So then we get to a long stretch of gaming that, frankly, is mostly playtesting new games. In this period we made Callisto and Polyp (a free incomplete game that’s very fucking weird) and little else, mostly still trying to get a grip on Soft Horizon and what it would be. We played some other games but I’m hard pressed to think of many that were influential. Many were interesting, sure, but they wouldn’t really change the way we design games.
And then some were a bust (for me: YMMV, IMHO, &c — I don’t mean to say you shouldn’t love these games. There is lots to love. I just didn’t love them). But a couple were influential.
dungeon world
This was my first exposure to a “Powered by the Apocalypse” game and I used it to extend a Whitehack campaign. It didn’t work out — for the content, Whitehack was much superior.
But key Apocalypse World concepts got delivered to the design brain, and those would have legs. In fact that would be the start of the Soft Horizon re-design. Some parts of it were really well-suited to the way we were playing: online.
Now a lot of the mechanism formalizes good play behaviour. As such it’s not novel — I already knew what to do — but as mechanism it was hard to slip and play badly. And some of the mechanism severely cuts down on prep by allowing for some cheap prep to reflect off character action and create new situations that were unanticipated by all players.

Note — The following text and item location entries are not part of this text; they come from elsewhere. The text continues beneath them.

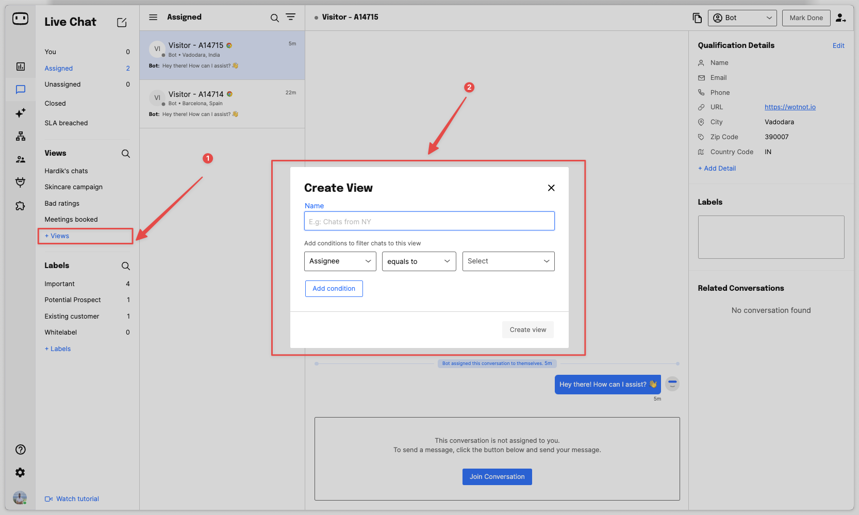Click the copy transcript icon
This screenshot has height=515, width=859.
pyautogui.click(x=697, y=18)
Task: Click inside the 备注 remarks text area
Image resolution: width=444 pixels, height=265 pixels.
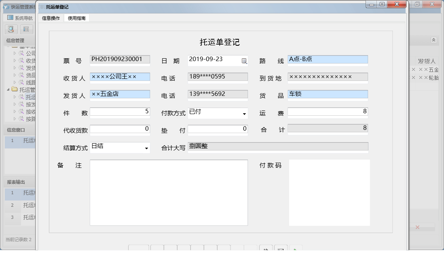Action: 169,192
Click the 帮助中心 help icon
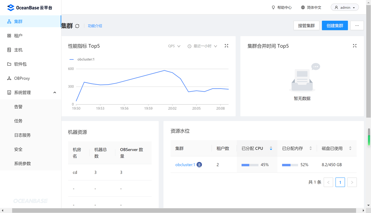Viewport: 371px width, 213px height. 281,7
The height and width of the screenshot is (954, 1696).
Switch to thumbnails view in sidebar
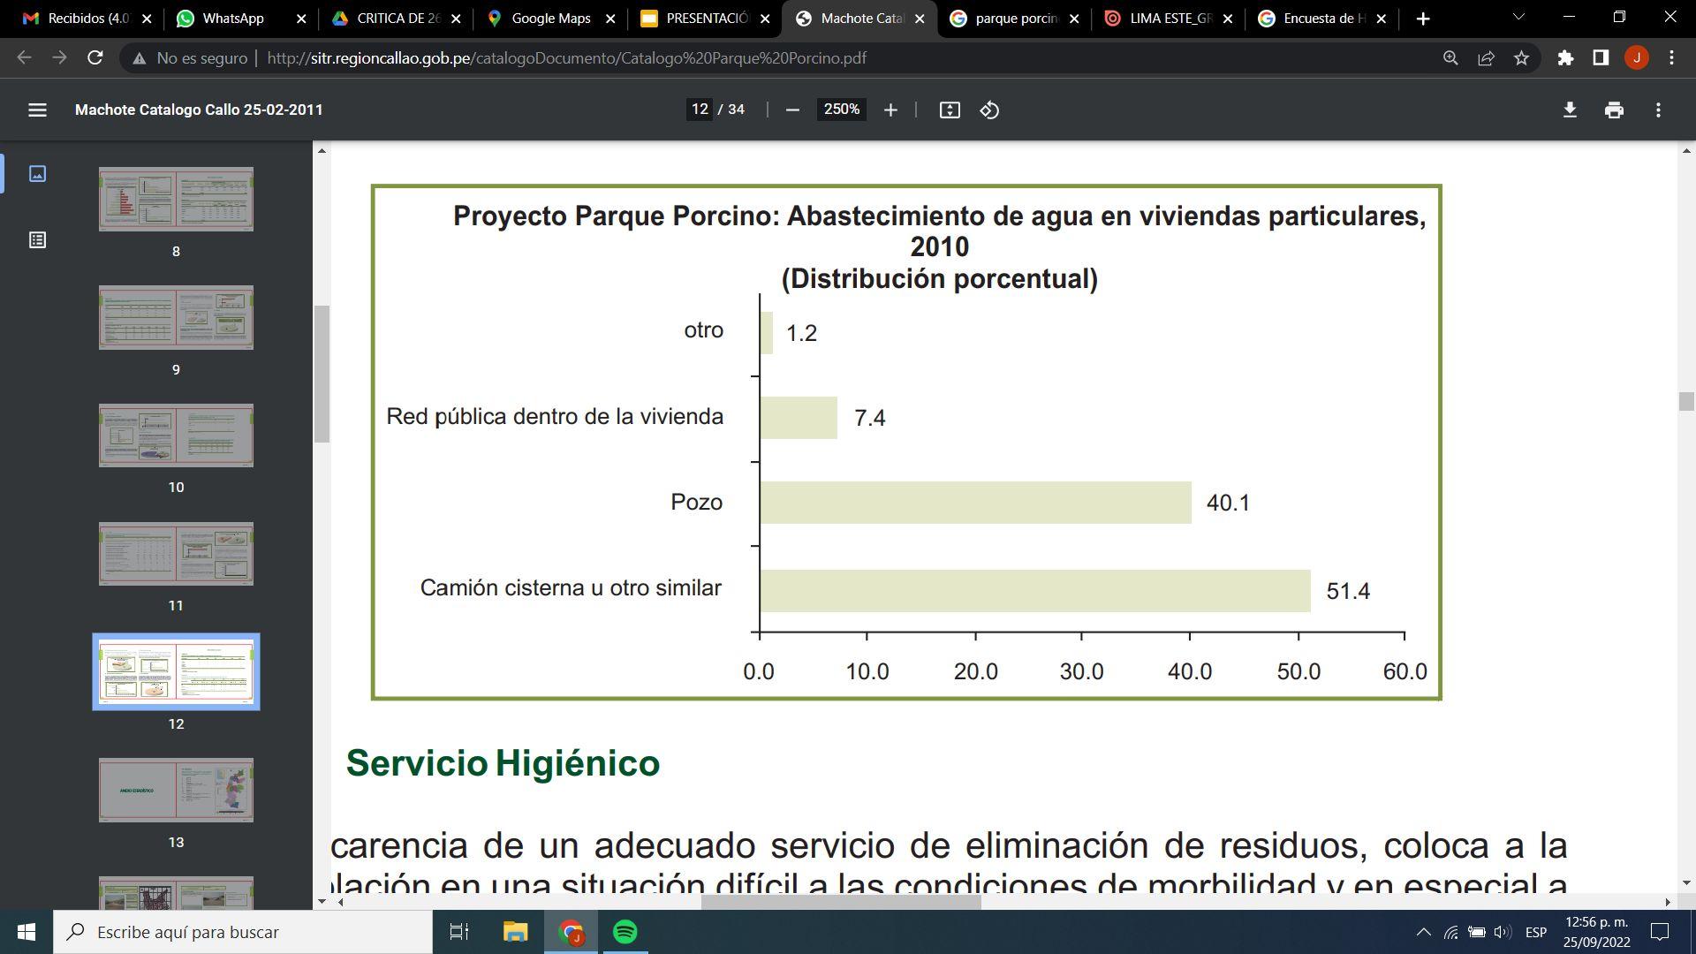click(x=37, y=174)
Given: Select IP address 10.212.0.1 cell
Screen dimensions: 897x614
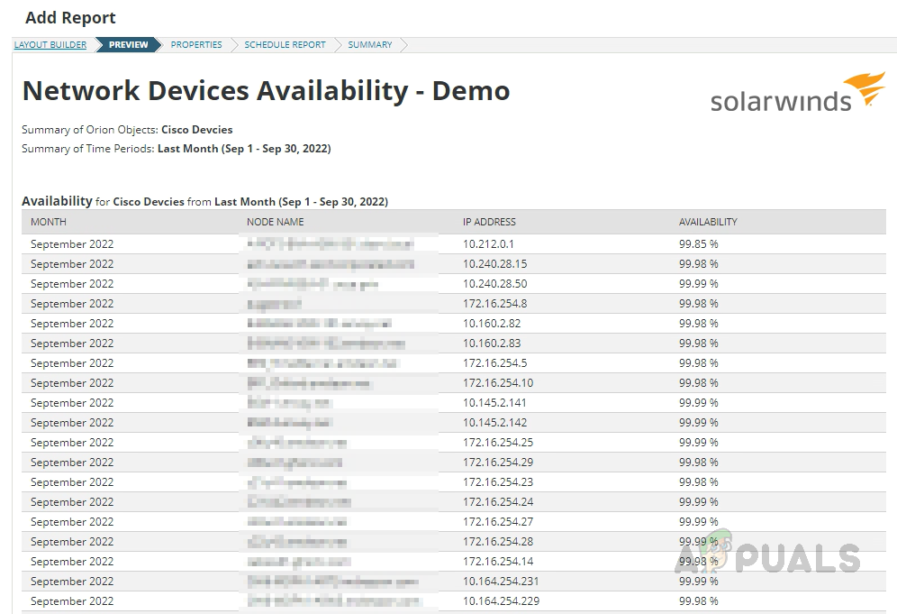Looking at the screenshot, I should tap(489, 244).
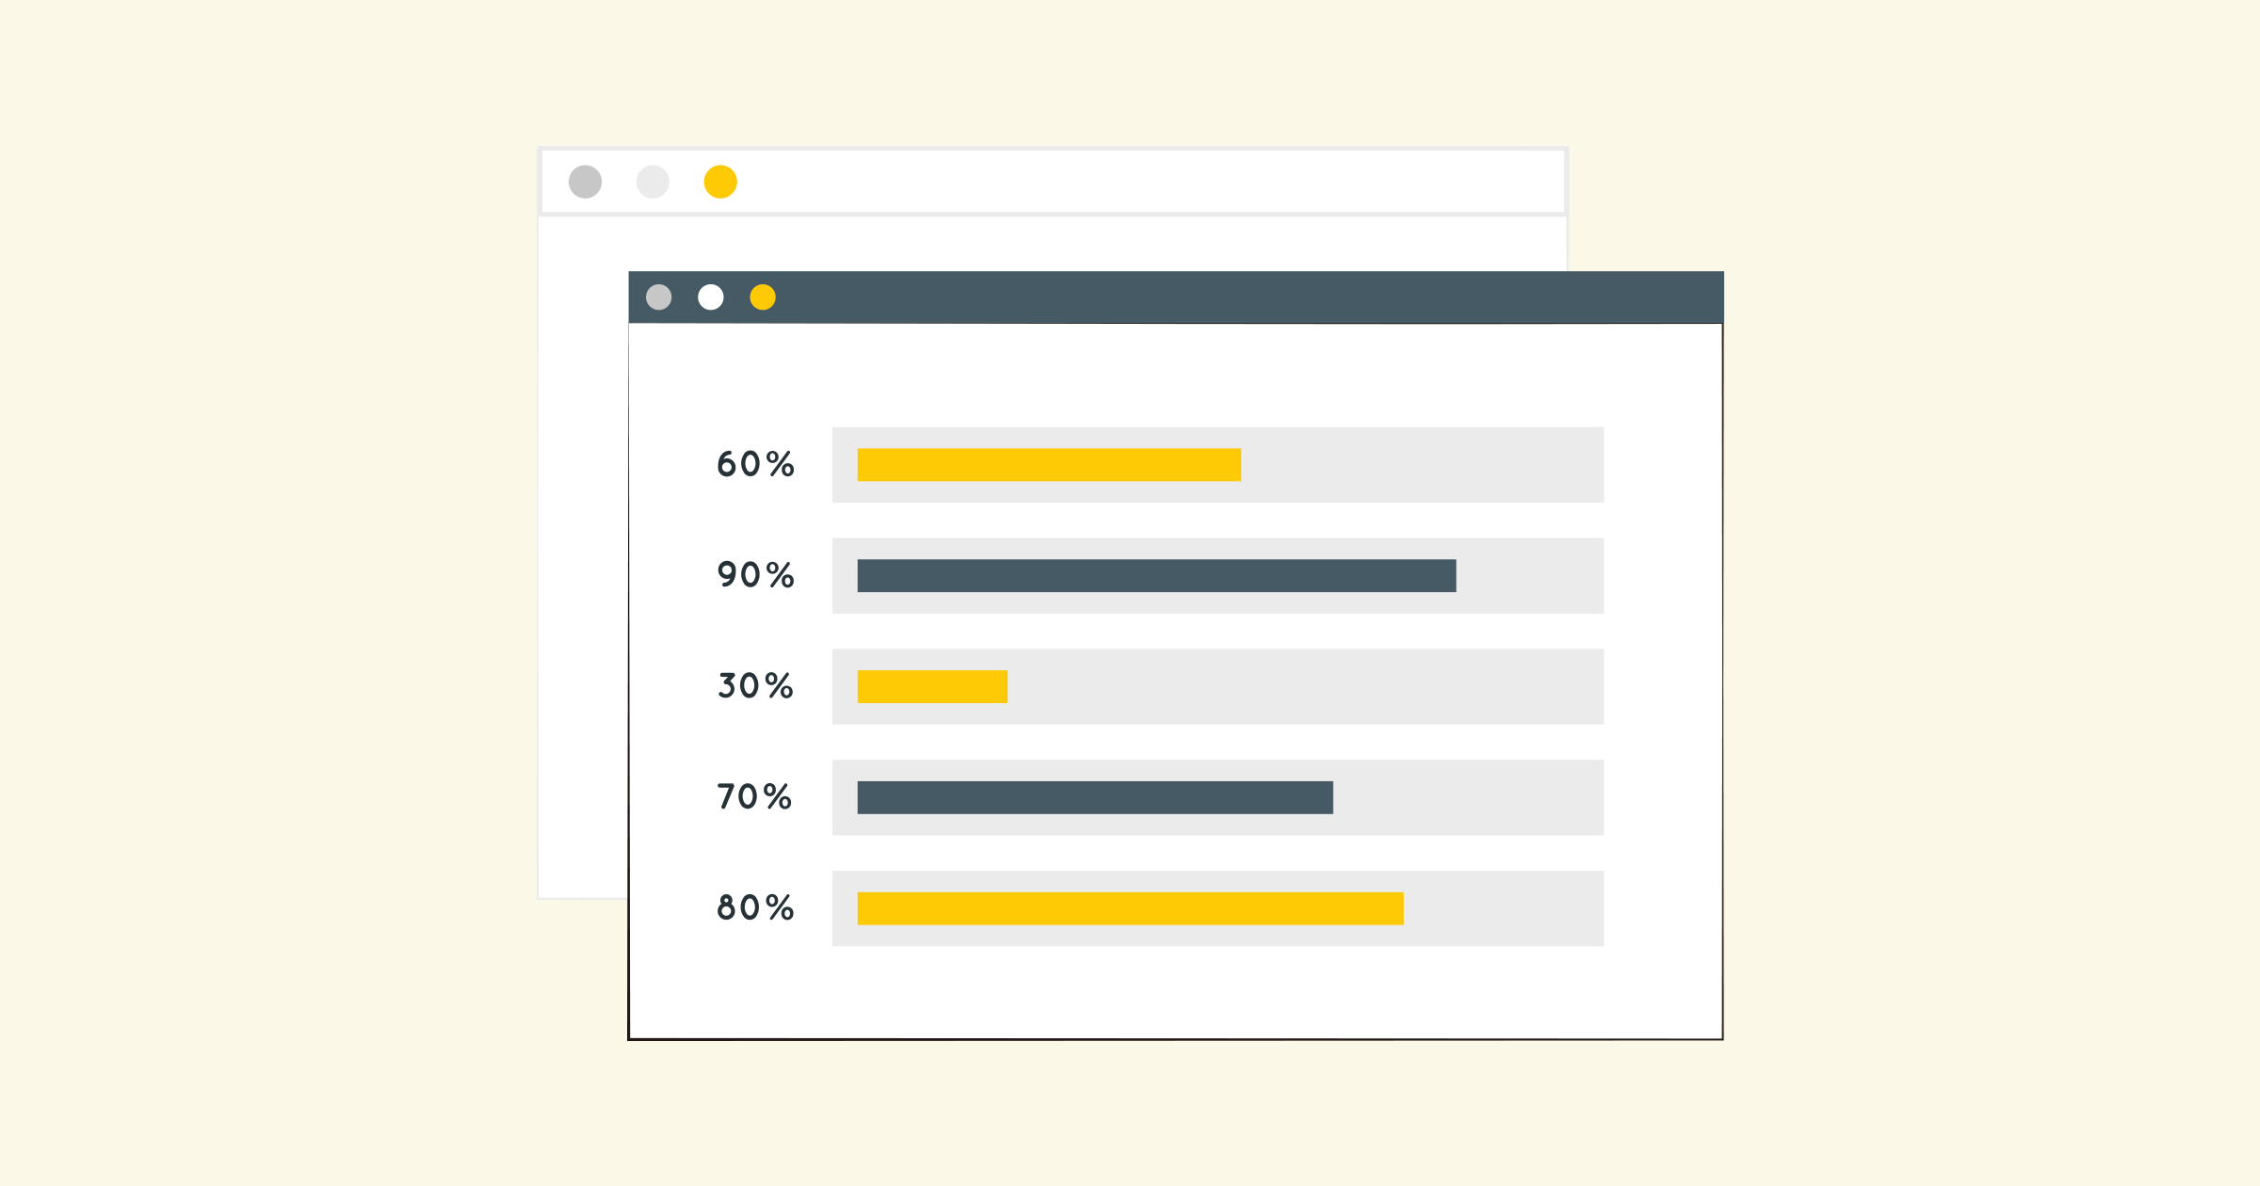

So it gave me player-facing dice. Since the ref doesn’t roll, this reduces the mechanical action-reaction rhythm of most games which can bog down online play. It also had impacts I related elsewhere (link above). This was something worth stealing.
It gave me fronts, which is an inexpensive way to prep. Here’s something bad in the world that will impact characters. Bring it in when things come to a lull. Colour other interactions with the fact of it.
It gave me GM moves, which are a list of things the ref can do. Sounds really obvious, but codifying the ref’s behaviour options is super powerful because it gives you a list to pick from. It’s hard to get stuck in a rut (which does happen to me when forced to invent constantly from whole cloth) when you can pick from a list. You pick things you might not have thought of.
It also convinced me that I am not interested in that kind of fantasy any more. But it basically made Soft Horizon go. You can get The King Machine now and take it for a spin. It is probably the best game I have ever written.
misspent youth
Robert Bohl’s killer game, Misspent Youth made me think deliberately politically. Mostly Robert did that, really, but the game provided an example. He also let me swear.
The game itself is clean and deliberate, lessons that reinforced what I already learned from Shock: Social Science-fiction. This wasn’t news by now, but more examples are always good.
But mostly it’s a game that’s deliberately and unapologetically political. It got me to research the politics of oppression — and especially how they develop to oppose, infiltrate, and divide resistance — which would factor highly in Soft Horizon games. This game turned The King Machine from an amusing echo of a non-existent strip from Heavy Metal into a real game that meant something to me.
honourable mentions
There are a lot of games that I wouldn’t say were influential but that I nonetheless appreciate and steal from.
I nicked the dice mechanism from Blades in the Dark. I have serious philosophical problems with the game. I don’t like it, though mostly not for mechanical reasons. But I do love the “roll dice, pick highest” mechanism. It has a surprising number of axes of information for narration if you keep track of which die came from where.
The oracles I developed to make Elysium Flare work would follow through, streamlined and improved, to Soft Horizon. A lot got tested in the comfortable couch of a Fate game that would let me go in a more interesting direction later.
Night Witches made me think about things that will make it into a later game. I’ll talk about that then. Vehicles, women, war.
Fiasco is just awesome. I will never make anything like it.